What is the cardinality of these sets?

Question

1) A set, that contains finite binary strings. 2) infinite binary strings. 3) finite sequences of natural numbers. 4) infinite sets of natural numbers.

Answer 1

1) If you mean a set contains all finite binary strings then you can map it (bijectively) onto natural number by binary representation and therefore you know the cardinality.

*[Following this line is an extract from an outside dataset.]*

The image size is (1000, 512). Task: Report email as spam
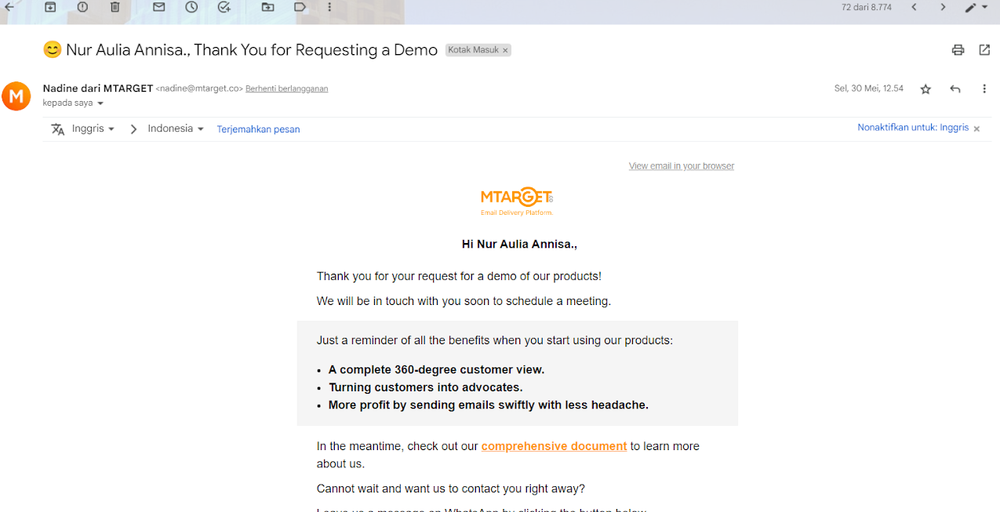click(82, 7)
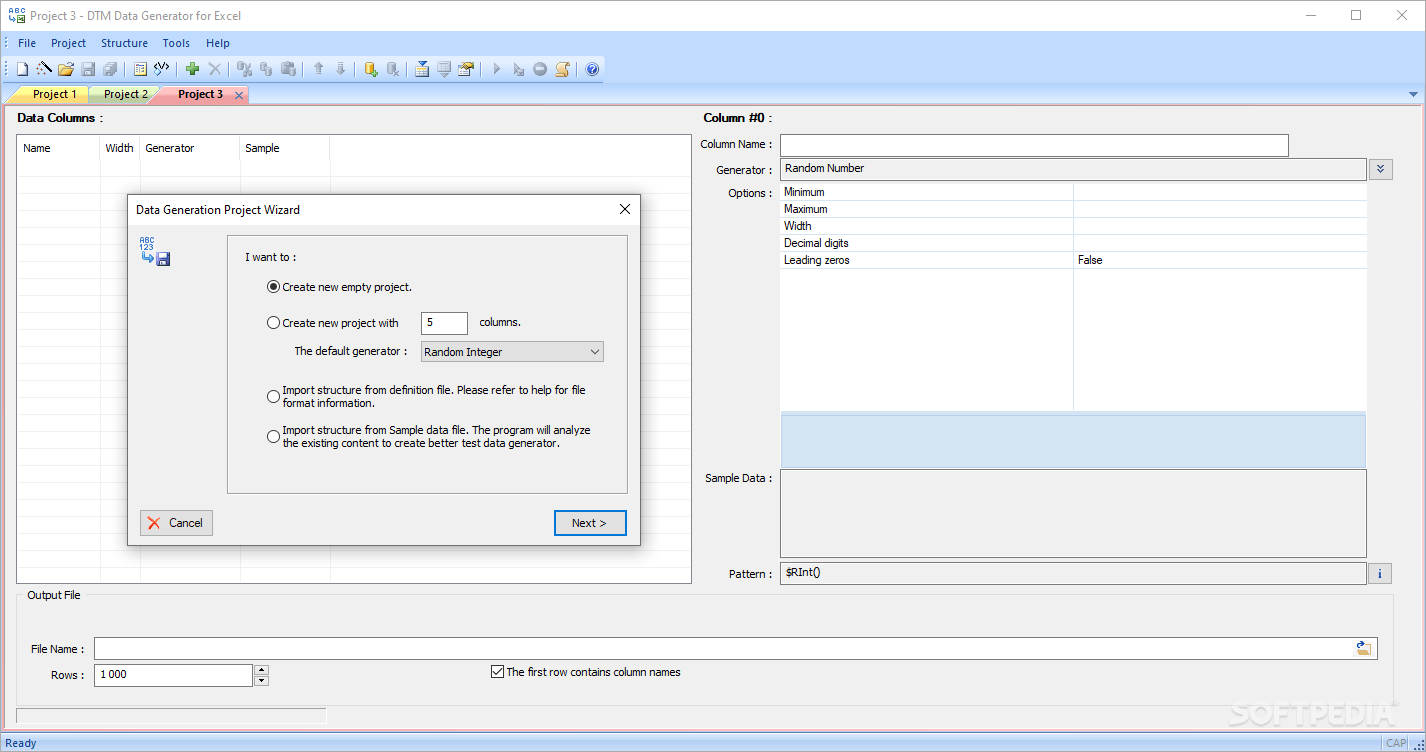Select the Create new empty project radio button

[x=274, y=287]
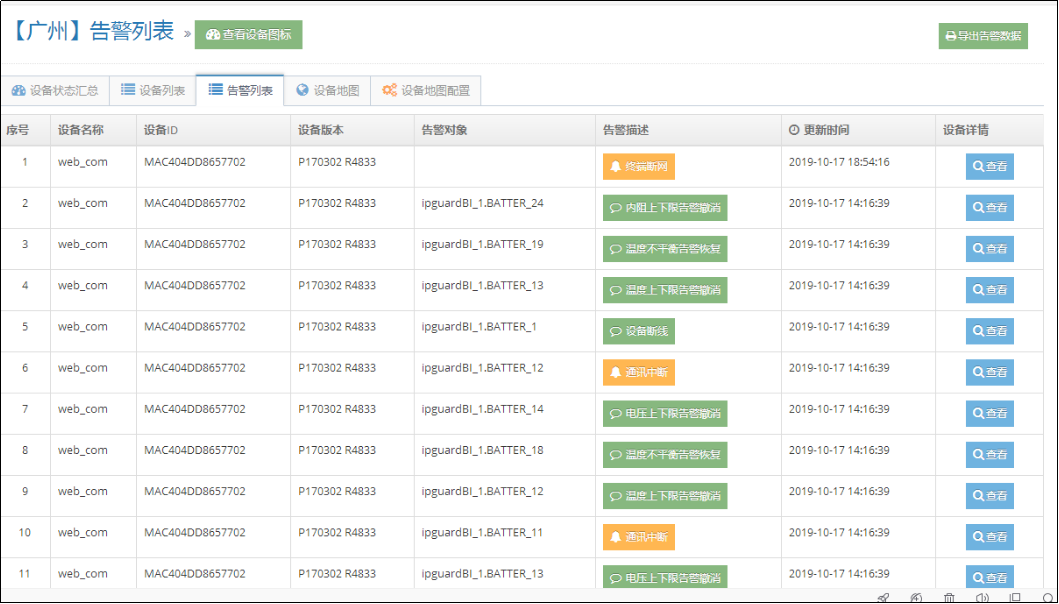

2) Infinite binary strings are equivalent to functions from $\mathbb{N}$ to $\{0,1\}$, so the cardinality (usually denoted by $2^{\mathbb{N}}$) is uncountable. The proof should be similar to http://www.math.cmu.edu/~wgunther/127m12/notes/CSB.pdf

3) It is same as (1). (Consider you choose a set by marking binary numbers, then you permute them in finitely many ways so it will not change the cardinality)

4) It is same as (2).

Answer 2

1) $\aleph_0$

2) $2^{\aleph_0}$

3) $\aleph_0$

4) $2^{\aleph_0}$

The set of all finite binary strings is the union, over all natural numbers $n$, the set of all binary strings of length $n$. Each of those sets is countable (finite even) and the countable union of countable sets is countable.

The set of all infinite binary strings can be naturally bijected with the powerset of the natural numbers and thus has size $2^{\aleph_0}$.

The other two follow similar arguments.